Pemprov Bengkulu dan BPJS Kesehatan Perkuat Program Pesiar untuk Tingkatkan Keaktifan Peserta JKN
JurnalBengkulu.com, Bengkulu - Pemerintah Provinsi Bengkulu bersama BPJS Kesehatan terus memperkuat upaya peningkatan layanan kesehatan melalui optimalisasi Program Pesiar (Petakan, Sisir, Advokasi, dan Registrasi). Program ini bertujuan meningkatkan keaktifan peserta Jaminan Kesehatan Nasional (JKN), khususnya di wilayah pedesaan.
Sosialisasi sekaligus penandatanganan perjanjian kerja sama Program Pesiar dilaksanakan di Hotel Nala Sea Side dan dibuka oleh Sekretaris Daerah Provinsi Bengkulu, Herwan Antoni, Kamis (12/3).
Deputi Direksi Wilayah III BPJS Kesehatan, Anurman Huda, menjelaskan bahwa Program Pesiar difokuskan untuk merekrut peserta baru, mengaktifkan kembali peserta yang tidak aktif, serta menjangkau masyarakat desa yang belum terdaftar dalam program JKN.
“Saat ini cakupan kepesertaan JKN di Provinsi Bengkulu sudah mencapai 100 persen dengan jumlah 2.153.765 orang.
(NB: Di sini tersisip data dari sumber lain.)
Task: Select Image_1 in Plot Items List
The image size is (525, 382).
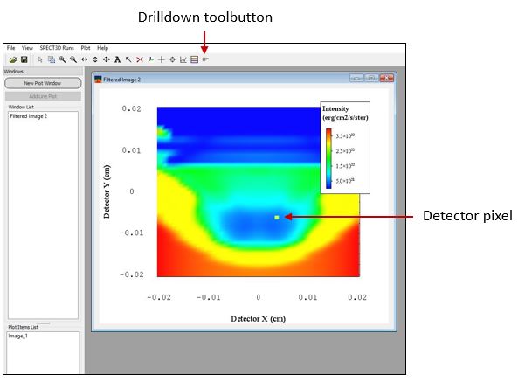Action: (19, 336)
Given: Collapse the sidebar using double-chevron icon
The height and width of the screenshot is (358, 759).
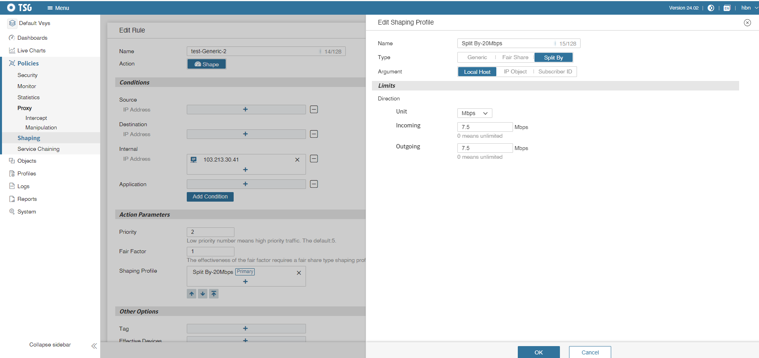Looking at the screenshot, I should click(94, 346).
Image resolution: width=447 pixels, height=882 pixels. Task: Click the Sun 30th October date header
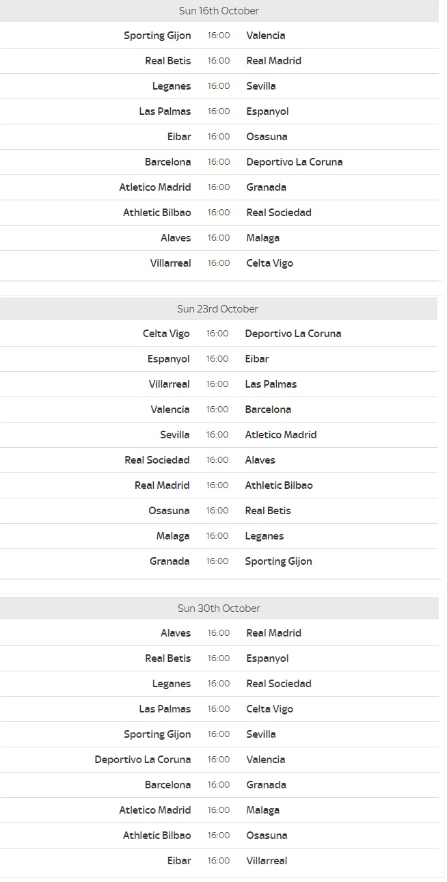click(x=219, y=609)
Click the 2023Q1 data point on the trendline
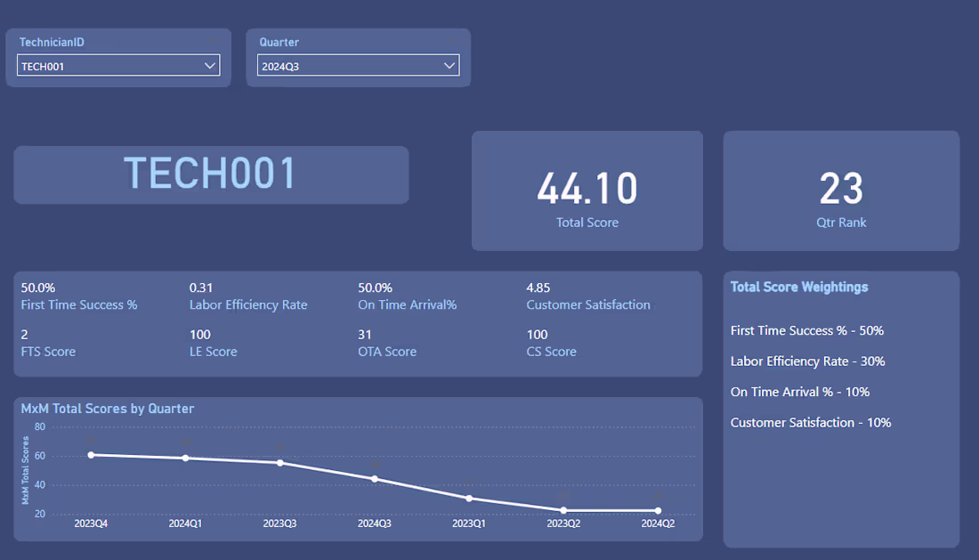The image size is (979, 560). (469, 498)
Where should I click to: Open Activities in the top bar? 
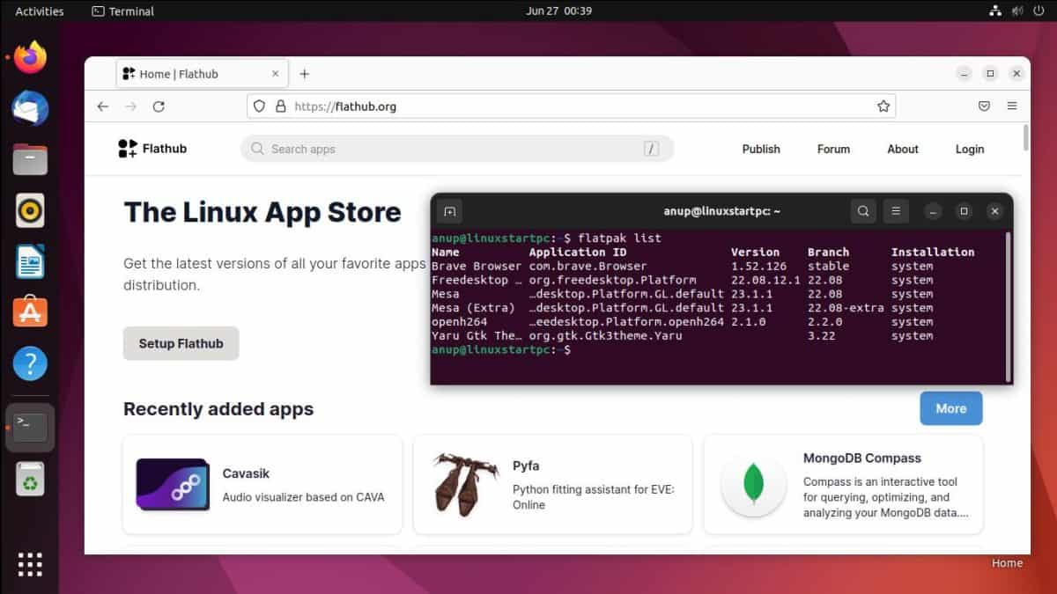pos(37,11)
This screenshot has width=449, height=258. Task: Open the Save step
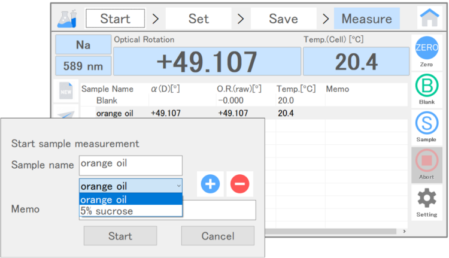(283, 19)
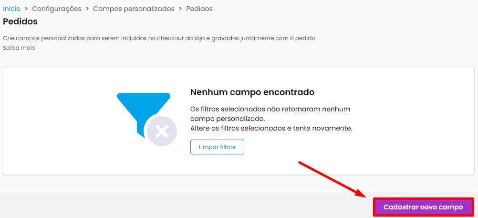Open the Saiba mais link

(x=19, y=48)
Namun tingkat keaktifannya baru sekitar 85 persen. Artinya, masih ada sekitar 300 ribu peserta yang statusnya tidak aktif dan perlu diaktifkan kembali,” jelas Anurman.
Melalui program ini, pemerintah desa diharapkan berperan aktif melalui agen Pesiar yang bertugas memetakan data penduduk, menyisir wilayah berdasarkan hasil pemetaan, serta memastikan masyarakat yang berhak memperoleh layanan JKN terdaftar dengan baik.
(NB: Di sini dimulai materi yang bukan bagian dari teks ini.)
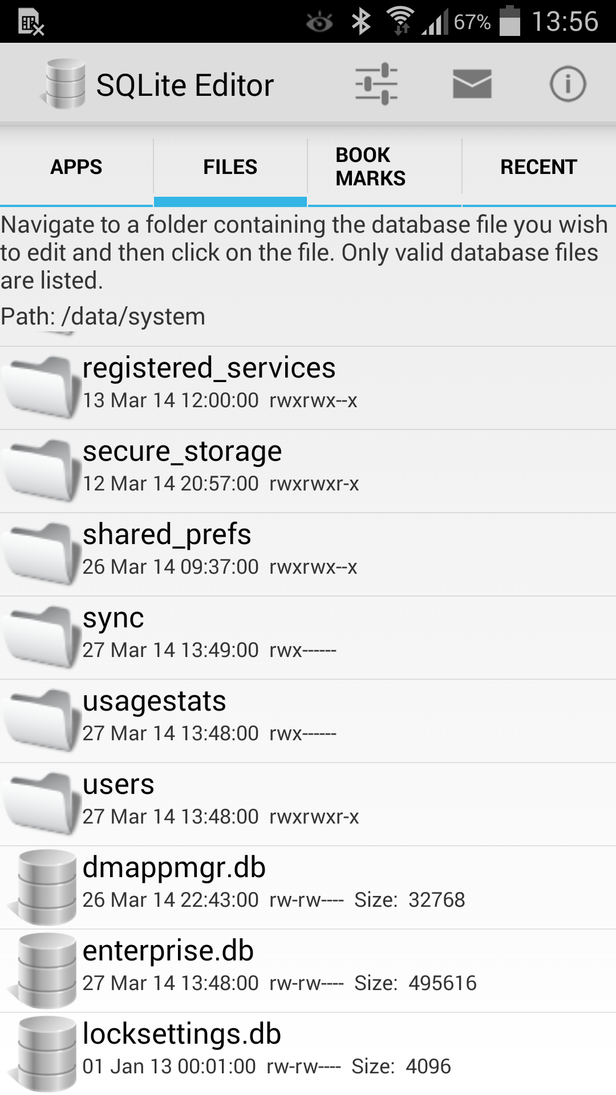The width and height of the screenshot is (616, 1095).
Task: Open the shared_prefs folder
Action: 167,535
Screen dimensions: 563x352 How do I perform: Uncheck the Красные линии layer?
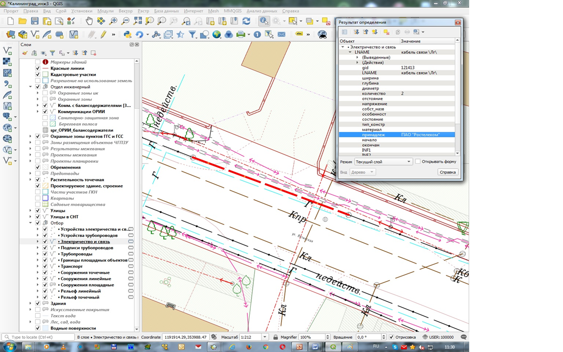(38, 68)
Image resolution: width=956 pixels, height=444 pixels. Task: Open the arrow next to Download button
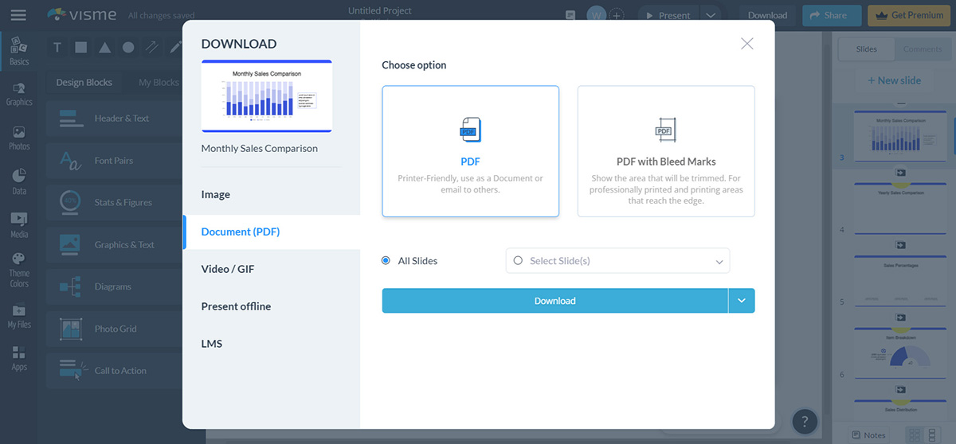pos(741,301)
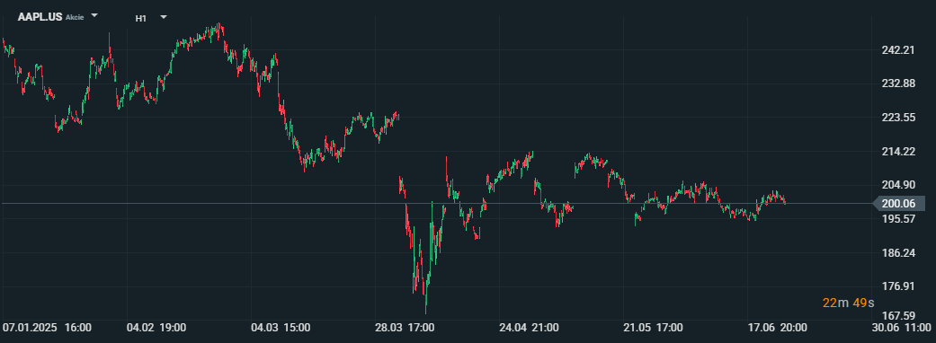
Task: Click the 242.21 price axis label
Action: click(898, 50)
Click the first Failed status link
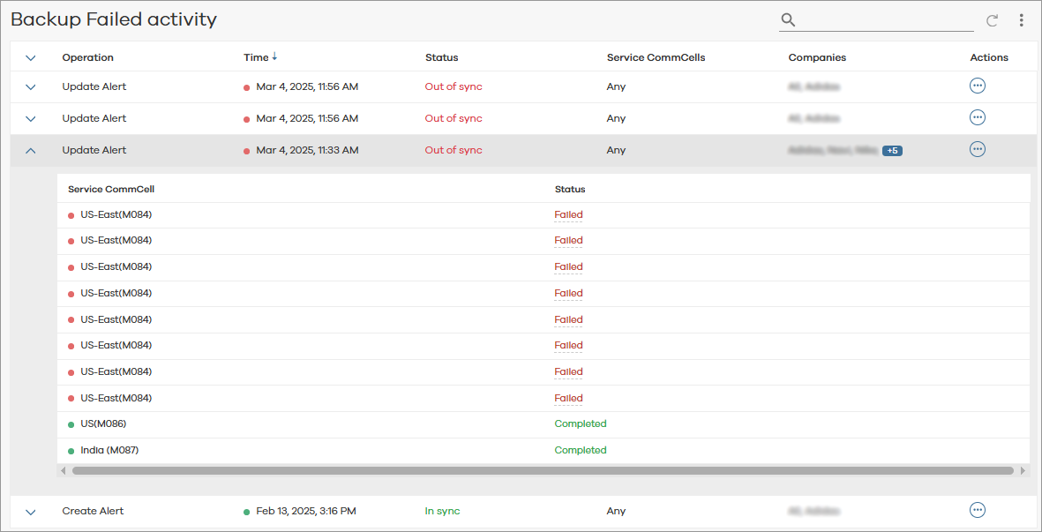The height and width of the screenshot is (532, 1042). pyautogui.click(x=568, y=214)
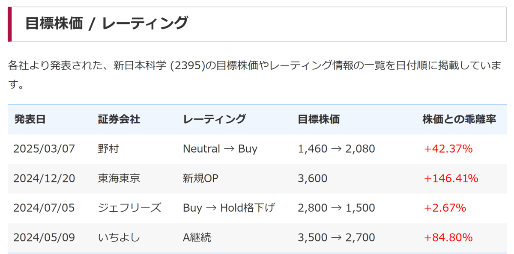Click the レーティング column header

[214, 119]
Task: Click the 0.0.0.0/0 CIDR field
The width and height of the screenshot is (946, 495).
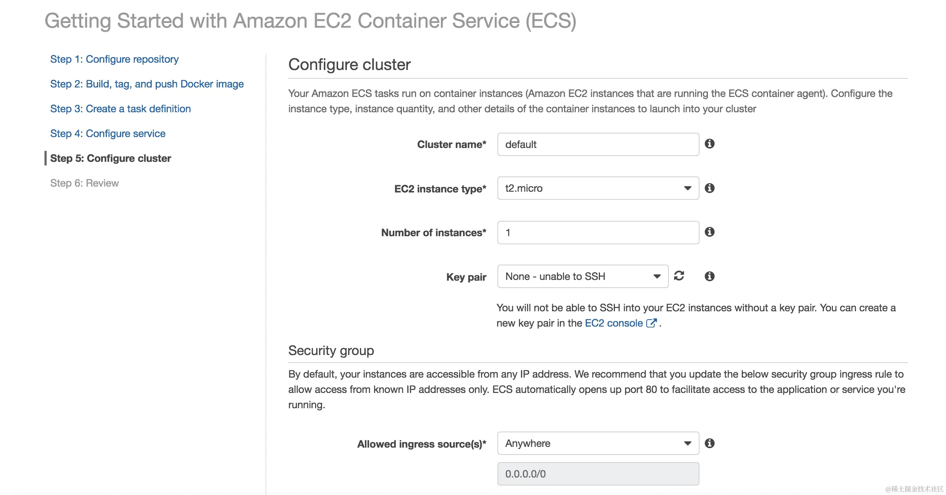Action: tap(598, 474)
Sekretaris Daerah Provinsi Bengkulu, Herwan Antoni, menyebutkan bahwa Provinsi Bengkulu memiliki 1.342 desa. Program Desa Pesiar telah berjalan sejak tiga tahun terakhir dan akan terus diperluas.
Ia menegaskan, jaminan kesehatan merupakan salah satu program prioritas Gubernur dan Wakil Gubernur Bengkulu dalam meningkatkan kualitas sumber daya manusia yang sehat dan sejahtera.